# Vorgegebener Text
▼
Am Ende ging es aus wie immer: Der Beklagte wird von den Gerichtsnarren zu einer saftigen Weinstrafe verdonnert. Drei Eimer österreichischen Maßes – immerhin 180 Liter Wein – muss Grünen-Politiker Cem Özdemir bis zum Stadtfest Schweizer Feiertag im Sommer nach Stockach bringen. Dabei war er nur in einem der drei Klagepunkte von Kläger Wolfgang Reuther schuldig gesprochen worden.
Begonnen hatte die Verhandlung des Narrengerichts dafür wie noch nie: Bevor diese begann, wandte sich Ministerpräsident Winfried Kretschmann, der in der Verhandlung eigentlich nur als Zeuge hätte auftreten sollen, an die Zuschauer in der restlos ausverkauften Jahnhalle. Er hielt eine kurze Rede zum Anschlag in Hanau mit elf Toten, bei dem die Ermittler von einem rechtsradikalen Tatmotiv ausgehen. „Solche Taten sind ein Angriff auf den inneren Frieden“, sagte Kretschmann. „Unser Fest, das wir heute Abend feiern, ist die richtige Antwort auf solche Taten von Fanatismus und Hass.“ Auch scharfe Eingangskontrollen bei den Veranstaltungen des Narrengerichts gehörten zum Bild an einem Tag, an dem viele aufmerksamer waren als sonst.

Wolfgang Reuther bringt drei Klagepunkte vor
Die drei Klagepunkte von Wolfgang Reuther lauteten: aktive Sterbehilfe in mehreren Fällen, gewissenloser Opportunismus und Vorteilsnahme im Amt. In Sachen Sterbehilfe führte CDU-Mitglied Reuther beispielsweise das Ende der Verhandlungen für eine Jamaika-Koalition nach der jüngsten Bundestagswahl an, das er flugs Özdemir in die Schuhe schob.
In Sachen Opportunismus nahm Reuther aufs Korn, dass Özdemir als Sohn türkischer Gastarbeiter rasch Anschluss an bessere Kreise gefunden habe – inklusive Anspielungen zum türkisch-schwäbischen Hintergrund des Beklagten wie „Spätzletürke“ oder „Dönerschwabe“. Nach Philipp Rösler war Özdemir erst der zweite Beklagte mit Migrationshintergrund. Und zum dritten Punkt griff Reuther auf die Affären um Vielfliegermeilen und ein vergünstigtes Darlehen des Lobbyisten Moritz Hunzinger zurück.
▲
# Daten
▼
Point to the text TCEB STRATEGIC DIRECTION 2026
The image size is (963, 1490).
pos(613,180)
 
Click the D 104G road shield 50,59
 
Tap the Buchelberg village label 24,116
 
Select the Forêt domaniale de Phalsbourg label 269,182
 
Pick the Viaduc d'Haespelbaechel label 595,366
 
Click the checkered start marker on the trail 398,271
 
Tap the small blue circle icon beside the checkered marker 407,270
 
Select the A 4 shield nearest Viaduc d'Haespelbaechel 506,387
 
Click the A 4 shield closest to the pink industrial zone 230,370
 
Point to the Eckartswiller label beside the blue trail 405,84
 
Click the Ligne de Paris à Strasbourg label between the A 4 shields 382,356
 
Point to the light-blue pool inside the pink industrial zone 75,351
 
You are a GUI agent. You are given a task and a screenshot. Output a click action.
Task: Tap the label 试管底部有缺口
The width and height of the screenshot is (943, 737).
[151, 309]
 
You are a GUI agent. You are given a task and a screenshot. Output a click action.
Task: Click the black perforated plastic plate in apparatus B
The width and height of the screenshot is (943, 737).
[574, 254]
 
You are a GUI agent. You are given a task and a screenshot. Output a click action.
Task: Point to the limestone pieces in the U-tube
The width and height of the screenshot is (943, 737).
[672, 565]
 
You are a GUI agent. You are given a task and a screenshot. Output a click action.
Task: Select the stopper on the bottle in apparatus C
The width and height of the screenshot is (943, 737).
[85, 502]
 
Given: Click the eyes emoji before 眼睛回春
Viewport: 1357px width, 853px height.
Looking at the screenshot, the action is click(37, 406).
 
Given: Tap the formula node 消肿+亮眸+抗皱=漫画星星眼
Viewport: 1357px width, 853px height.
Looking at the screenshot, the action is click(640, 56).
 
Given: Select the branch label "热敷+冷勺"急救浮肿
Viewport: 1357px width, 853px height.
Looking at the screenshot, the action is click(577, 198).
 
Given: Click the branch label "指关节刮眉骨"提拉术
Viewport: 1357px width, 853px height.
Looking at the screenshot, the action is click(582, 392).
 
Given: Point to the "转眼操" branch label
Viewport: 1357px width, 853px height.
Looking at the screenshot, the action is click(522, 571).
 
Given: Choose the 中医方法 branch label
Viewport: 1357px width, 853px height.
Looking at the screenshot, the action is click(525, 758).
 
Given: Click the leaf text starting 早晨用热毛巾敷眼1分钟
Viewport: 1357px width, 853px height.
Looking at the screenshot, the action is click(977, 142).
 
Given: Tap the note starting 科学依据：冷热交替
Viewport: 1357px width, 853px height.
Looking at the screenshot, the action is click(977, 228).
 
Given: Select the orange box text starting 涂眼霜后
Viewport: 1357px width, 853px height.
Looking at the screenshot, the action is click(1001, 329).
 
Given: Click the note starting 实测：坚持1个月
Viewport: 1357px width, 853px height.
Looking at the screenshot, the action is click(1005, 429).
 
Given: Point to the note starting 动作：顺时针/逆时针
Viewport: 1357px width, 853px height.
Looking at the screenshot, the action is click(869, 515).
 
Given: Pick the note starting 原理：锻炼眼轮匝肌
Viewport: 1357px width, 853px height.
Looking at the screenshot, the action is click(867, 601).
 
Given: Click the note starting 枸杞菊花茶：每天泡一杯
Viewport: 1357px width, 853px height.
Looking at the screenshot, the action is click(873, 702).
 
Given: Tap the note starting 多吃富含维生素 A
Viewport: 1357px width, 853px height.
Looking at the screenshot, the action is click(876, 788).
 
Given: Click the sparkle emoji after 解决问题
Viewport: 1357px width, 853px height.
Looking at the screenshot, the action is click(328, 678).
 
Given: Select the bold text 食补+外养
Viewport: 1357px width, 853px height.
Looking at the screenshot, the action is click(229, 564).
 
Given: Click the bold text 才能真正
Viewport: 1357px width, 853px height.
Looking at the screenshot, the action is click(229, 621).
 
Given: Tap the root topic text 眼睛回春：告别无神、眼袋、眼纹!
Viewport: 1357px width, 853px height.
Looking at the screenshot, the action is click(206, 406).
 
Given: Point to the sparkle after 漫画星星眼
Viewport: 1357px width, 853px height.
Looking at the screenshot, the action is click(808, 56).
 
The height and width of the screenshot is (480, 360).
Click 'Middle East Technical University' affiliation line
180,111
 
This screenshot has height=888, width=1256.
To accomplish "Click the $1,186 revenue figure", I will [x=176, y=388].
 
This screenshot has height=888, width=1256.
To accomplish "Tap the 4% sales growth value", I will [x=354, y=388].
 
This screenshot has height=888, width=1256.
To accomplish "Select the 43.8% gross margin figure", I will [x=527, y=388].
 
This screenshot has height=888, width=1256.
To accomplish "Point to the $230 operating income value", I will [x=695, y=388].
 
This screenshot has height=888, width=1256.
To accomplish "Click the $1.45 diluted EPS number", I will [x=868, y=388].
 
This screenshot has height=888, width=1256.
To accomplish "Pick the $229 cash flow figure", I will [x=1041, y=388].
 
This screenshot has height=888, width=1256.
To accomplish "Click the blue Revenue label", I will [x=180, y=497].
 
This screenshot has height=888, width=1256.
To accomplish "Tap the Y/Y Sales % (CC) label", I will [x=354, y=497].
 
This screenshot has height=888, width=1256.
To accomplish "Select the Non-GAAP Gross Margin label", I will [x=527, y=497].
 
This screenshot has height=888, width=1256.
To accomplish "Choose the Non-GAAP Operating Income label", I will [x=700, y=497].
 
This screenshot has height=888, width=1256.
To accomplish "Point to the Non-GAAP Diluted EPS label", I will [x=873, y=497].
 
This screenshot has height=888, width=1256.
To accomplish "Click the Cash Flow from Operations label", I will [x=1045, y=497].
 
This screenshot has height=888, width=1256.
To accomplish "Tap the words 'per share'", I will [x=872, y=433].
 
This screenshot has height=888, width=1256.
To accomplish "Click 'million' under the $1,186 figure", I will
▲
# Fragen und Aufgaben
[a] Wie viele Liter Wein muss Cem Özdemir laut dem Text zum Narrengericht nach Stockach bringen?
[b] Schreiben Sie aus dem Text zum Narrengericht die Stelle von „In Sachen Opportunismus“ bis einschließlich „Moritz Hunzinger zurück.“ wortgetreu heraus.
[c] Fassen Sie den Text zum Narrengericht in zwei Sätzen zusammen.

# Lösungen pro Aufgabe
[a] 180 Liter, also drei Eimer österreichischen Maßes.

[b]
In Sachen Opportunismus nahm Reuther aufs Korn, dass Özdemir als Sohn türkischer Gastarbeiter rasch Anschluss an bessere Kreise gefunden habe – inklusive Anspielungen zum türkisch-schwäbischen Hintergrund des Beklagten wie „Spätzletürke“ oder „Dönerschwabe“. Nach Philipp Rösler war Özdemir erst der zweite Beklagte mit Migrationshintergrund. Und zum dritten Punkt griff Reuther auf die Affären um Vielfliegermeilen und ein vergünstigtes Darlehen des Lobbyisten Moritz Hunzinger zurück.

[c] Das Narrengericht verurteilte den Grünen-Politiker Cem Özdemir zu drei Eimern Wein (180 Liter), obwohl er nur in einem der drei Klagepunkte von Kläger Wolfgang Reuther schuldig gesprochen worden war. Vor der Verhandlung hielt Ministerpräsident Winfried Kretschmann eine kurze Rede zum Anschlag in Hanau, und Reuther warf Özdemir aktive Sterbehilfe, gewissenlosen Opportunismus und Vorteilsnahme im Amt vor.